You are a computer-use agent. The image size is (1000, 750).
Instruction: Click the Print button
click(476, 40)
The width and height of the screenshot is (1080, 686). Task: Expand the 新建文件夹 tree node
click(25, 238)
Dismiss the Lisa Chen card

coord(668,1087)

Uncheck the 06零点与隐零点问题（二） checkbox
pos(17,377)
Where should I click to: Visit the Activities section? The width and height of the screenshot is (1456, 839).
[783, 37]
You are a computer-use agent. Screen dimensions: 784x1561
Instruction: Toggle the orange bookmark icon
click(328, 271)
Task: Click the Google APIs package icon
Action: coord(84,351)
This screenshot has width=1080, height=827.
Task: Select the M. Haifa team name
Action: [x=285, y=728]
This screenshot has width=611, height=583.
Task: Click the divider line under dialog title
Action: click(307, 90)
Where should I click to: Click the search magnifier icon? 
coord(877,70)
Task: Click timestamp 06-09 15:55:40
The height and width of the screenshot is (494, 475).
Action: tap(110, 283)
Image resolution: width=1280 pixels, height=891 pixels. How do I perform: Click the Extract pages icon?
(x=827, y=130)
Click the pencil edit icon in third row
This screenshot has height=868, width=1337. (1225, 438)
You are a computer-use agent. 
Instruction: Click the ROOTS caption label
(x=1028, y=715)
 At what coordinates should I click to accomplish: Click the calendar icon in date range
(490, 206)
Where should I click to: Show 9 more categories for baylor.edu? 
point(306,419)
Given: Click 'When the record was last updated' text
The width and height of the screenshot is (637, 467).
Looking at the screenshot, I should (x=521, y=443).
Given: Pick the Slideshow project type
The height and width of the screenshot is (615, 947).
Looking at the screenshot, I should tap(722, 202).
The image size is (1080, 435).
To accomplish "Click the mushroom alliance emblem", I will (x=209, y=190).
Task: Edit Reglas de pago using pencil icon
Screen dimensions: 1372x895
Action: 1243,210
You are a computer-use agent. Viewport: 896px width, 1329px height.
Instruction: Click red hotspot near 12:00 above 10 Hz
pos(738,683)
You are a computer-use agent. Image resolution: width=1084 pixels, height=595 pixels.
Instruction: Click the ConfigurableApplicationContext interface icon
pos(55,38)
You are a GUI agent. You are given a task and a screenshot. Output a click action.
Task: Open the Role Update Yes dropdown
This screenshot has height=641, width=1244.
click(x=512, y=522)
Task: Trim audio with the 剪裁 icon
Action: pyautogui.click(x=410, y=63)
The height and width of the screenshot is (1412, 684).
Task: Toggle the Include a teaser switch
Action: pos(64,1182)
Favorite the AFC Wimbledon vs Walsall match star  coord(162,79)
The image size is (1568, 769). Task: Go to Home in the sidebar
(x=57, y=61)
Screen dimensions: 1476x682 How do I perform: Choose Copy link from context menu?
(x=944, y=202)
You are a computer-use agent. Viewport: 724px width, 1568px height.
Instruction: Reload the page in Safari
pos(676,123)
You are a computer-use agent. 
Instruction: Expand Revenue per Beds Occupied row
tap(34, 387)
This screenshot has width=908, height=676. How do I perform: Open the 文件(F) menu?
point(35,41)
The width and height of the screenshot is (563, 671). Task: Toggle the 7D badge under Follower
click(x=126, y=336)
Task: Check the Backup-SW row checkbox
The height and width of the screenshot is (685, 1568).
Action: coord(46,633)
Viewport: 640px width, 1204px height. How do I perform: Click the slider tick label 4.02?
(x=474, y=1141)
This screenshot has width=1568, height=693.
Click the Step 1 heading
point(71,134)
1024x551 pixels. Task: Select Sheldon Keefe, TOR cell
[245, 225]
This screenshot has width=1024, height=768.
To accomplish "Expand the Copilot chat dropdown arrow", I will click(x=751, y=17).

= = = =

◆ **Work task**:
From the material above, copy exactly the lines between the line holding "You are a computer-use agent. Viewport: 896px" and the line holding "You are a computer-use agent. Image", inclusive, and only those.

◆ **Expected answer**:
You are a computer-use agent. Viewport: 896px width, 1329px height.
Instruction: Click red hotspot near 12:00 above 10 Hz
pos(738,683)
You are a computer-use agent. Image resolution: width=1084 pixels, height=595 pixels.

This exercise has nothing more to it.